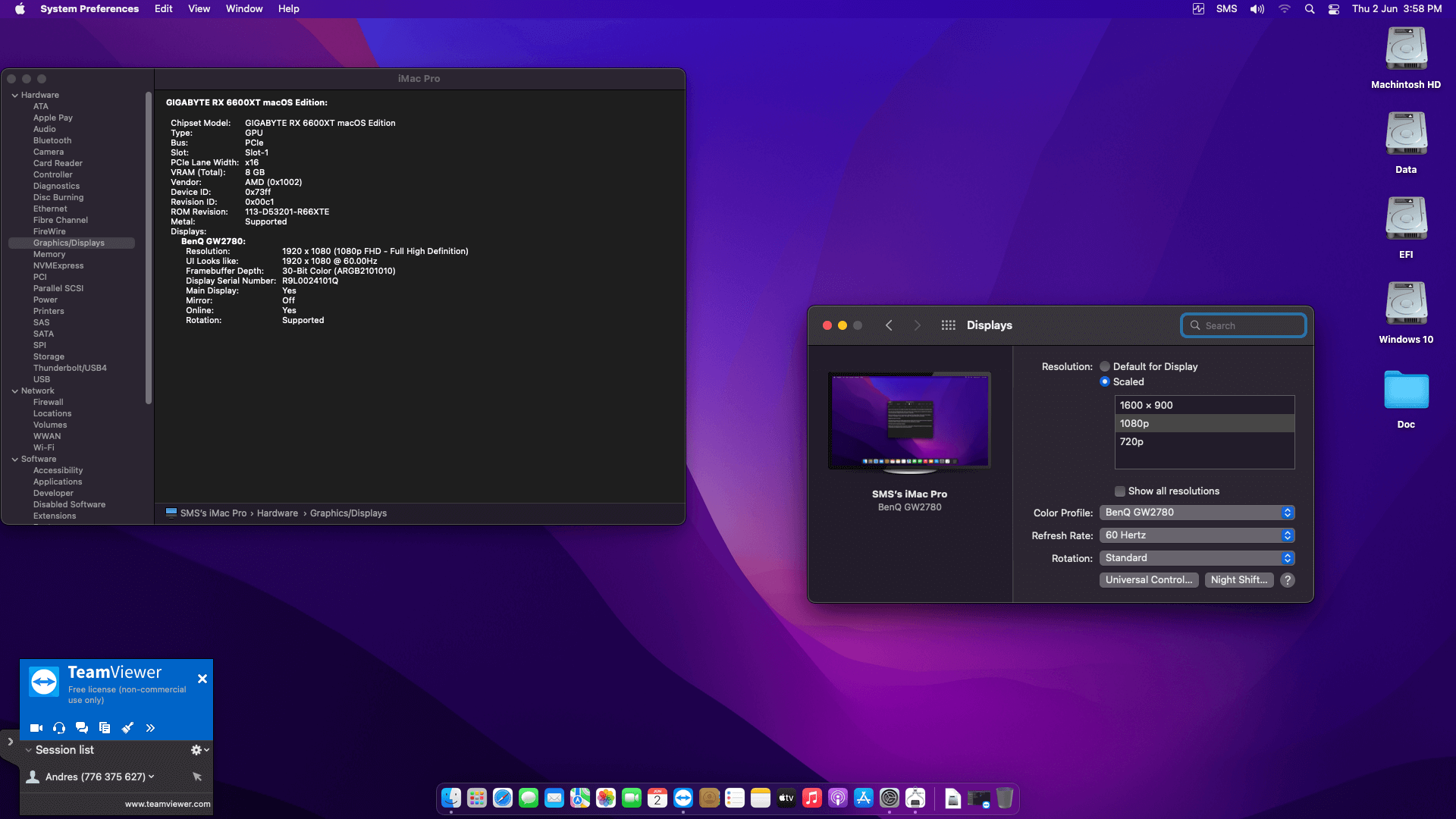Screen dimensions: 1456x819
Task: Click the double-arrow more actions icon in TeamViewer
Action: 150,728
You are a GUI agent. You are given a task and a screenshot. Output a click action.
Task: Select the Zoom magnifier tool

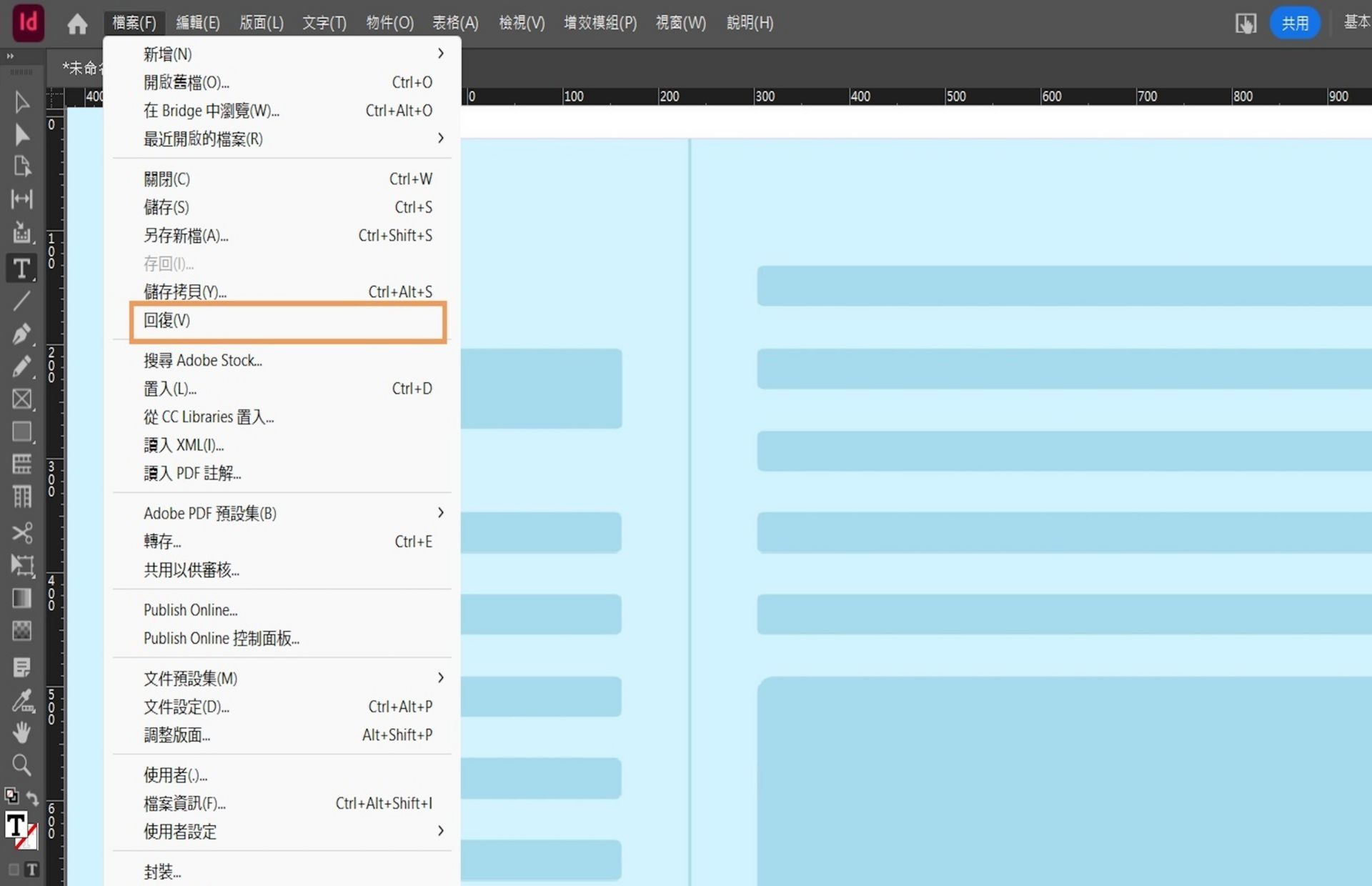pos(21,765)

### What to produce
Leaving out the pictures, return exactly the lines from the one that contains "You are a GUI" through the last line of the records above, inclusive.

### Problem solution
You are a GUI agent. You are given a task and a screenshot. Output a click action.
Task: Select the Zoom magnifier tool

pos(21,765)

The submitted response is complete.